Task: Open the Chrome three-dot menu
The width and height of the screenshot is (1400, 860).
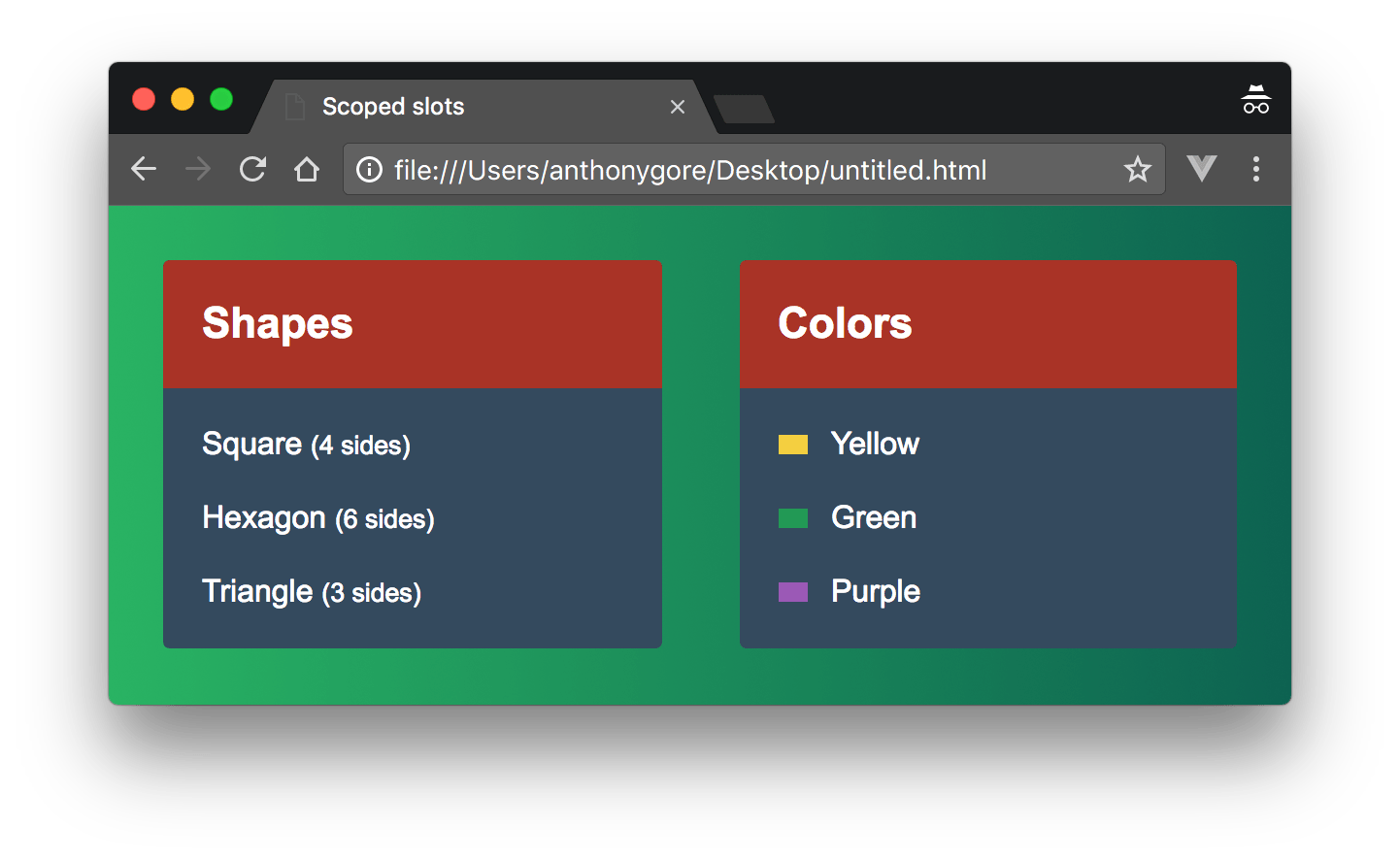Action: 1255,169
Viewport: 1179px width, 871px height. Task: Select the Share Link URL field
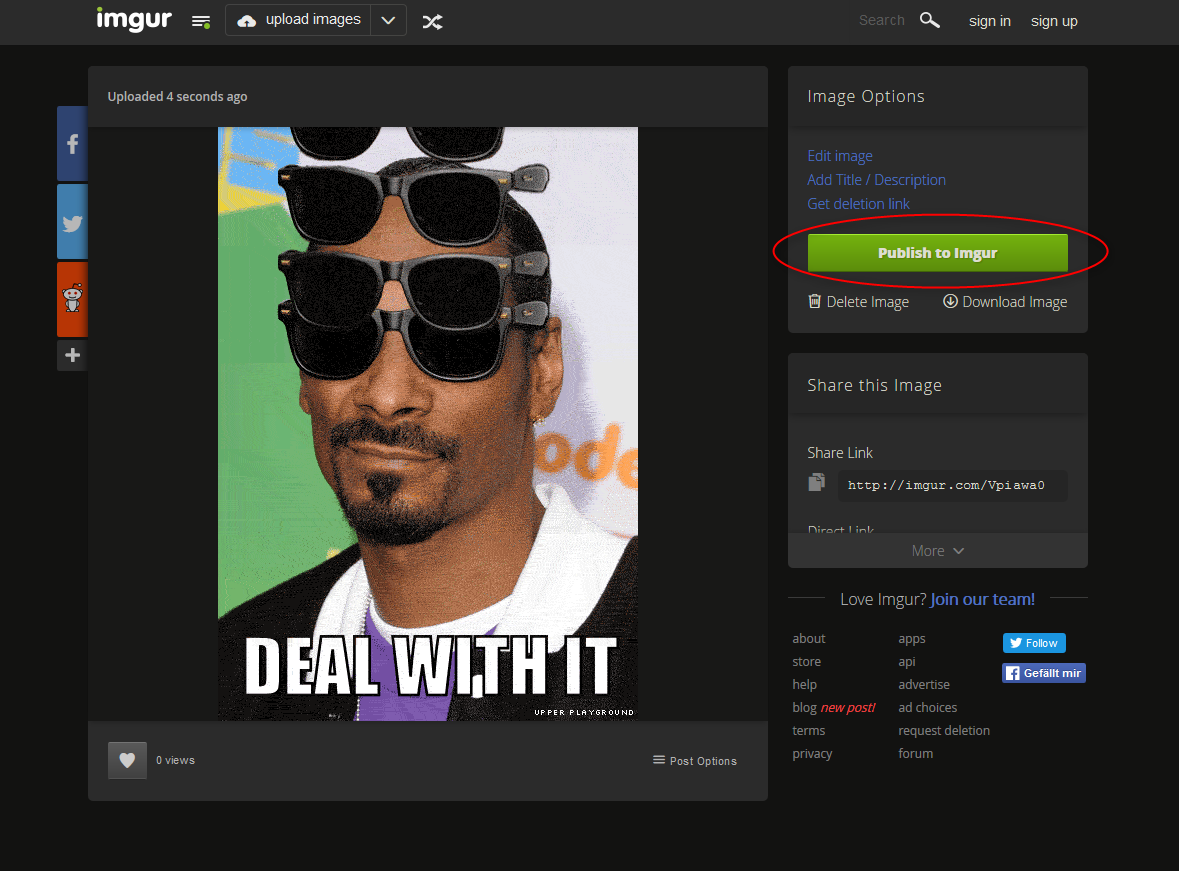pos(952,485)
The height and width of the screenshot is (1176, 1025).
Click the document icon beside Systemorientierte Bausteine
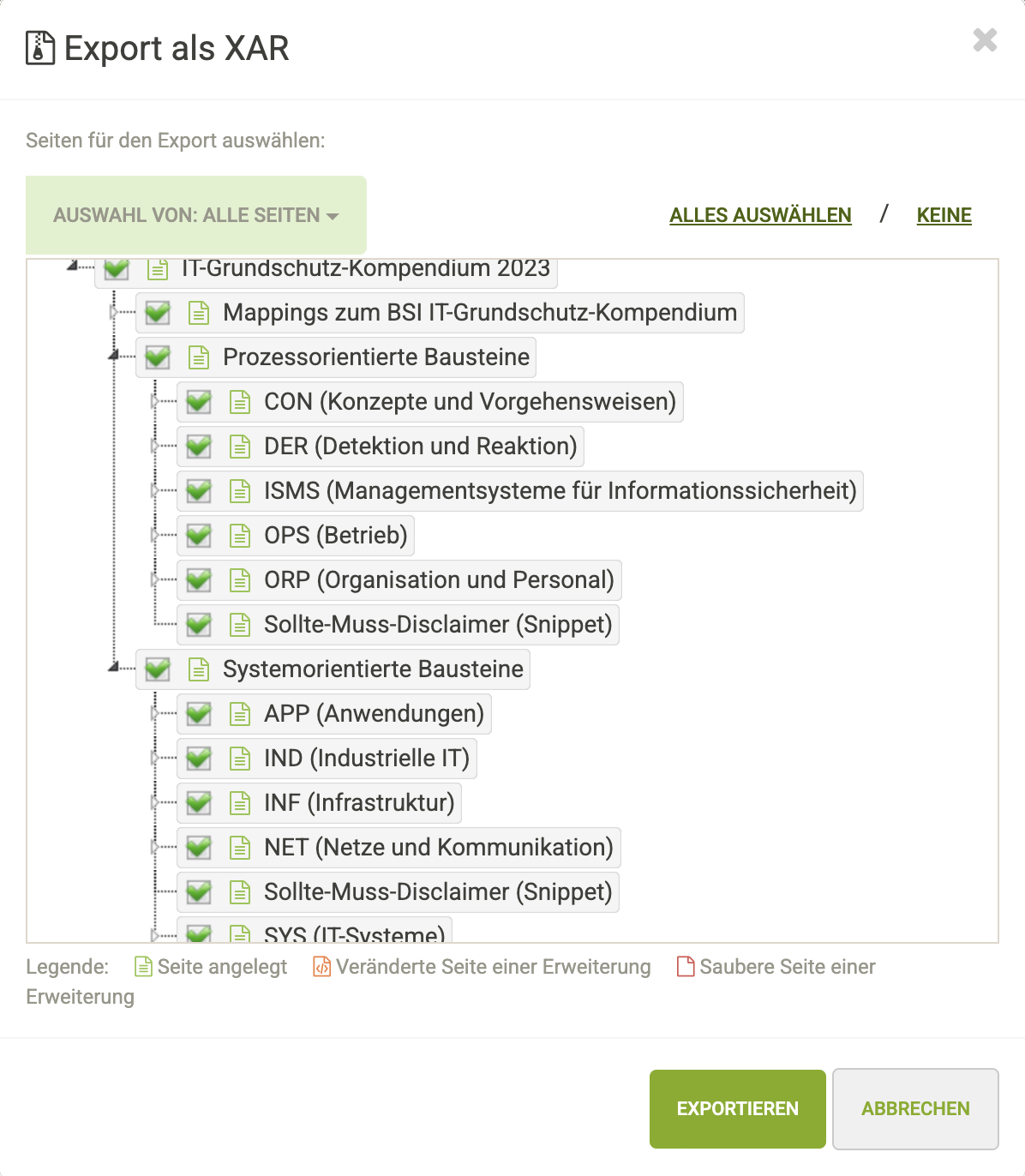199,669
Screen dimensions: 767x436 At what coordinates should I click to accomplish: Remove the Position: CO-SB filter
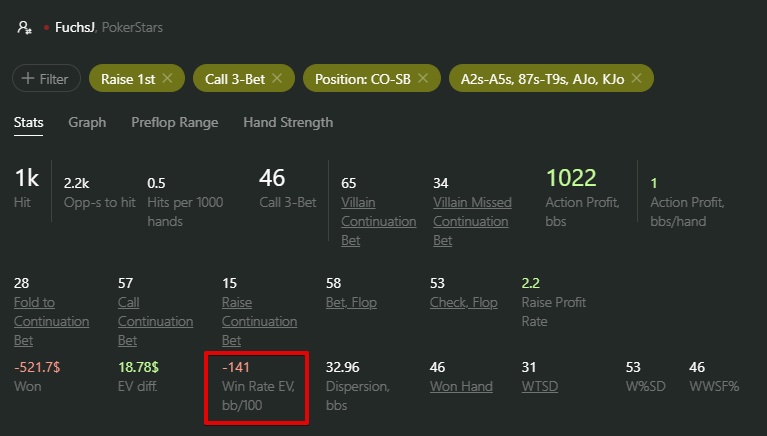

__________

The expected output is every record above, copied exactly, without pictures.

■ SOLUTION ■
Task: Open the Chrome three-dot menu
The width and height of the screenshot is (1400, 860).
Action: 1255,169
Viewport: 1179px width, 871px height. Task: Select the Share Link URL field
pos(952,485)
The height and width of the screenshot is (1176, 1025).
Click the document icon beside Systemorientierte Bausteine
199,669
Screen dimensions: 767x436 At what coordinates should I click to accomplish: Remove the Position: CO-SB filter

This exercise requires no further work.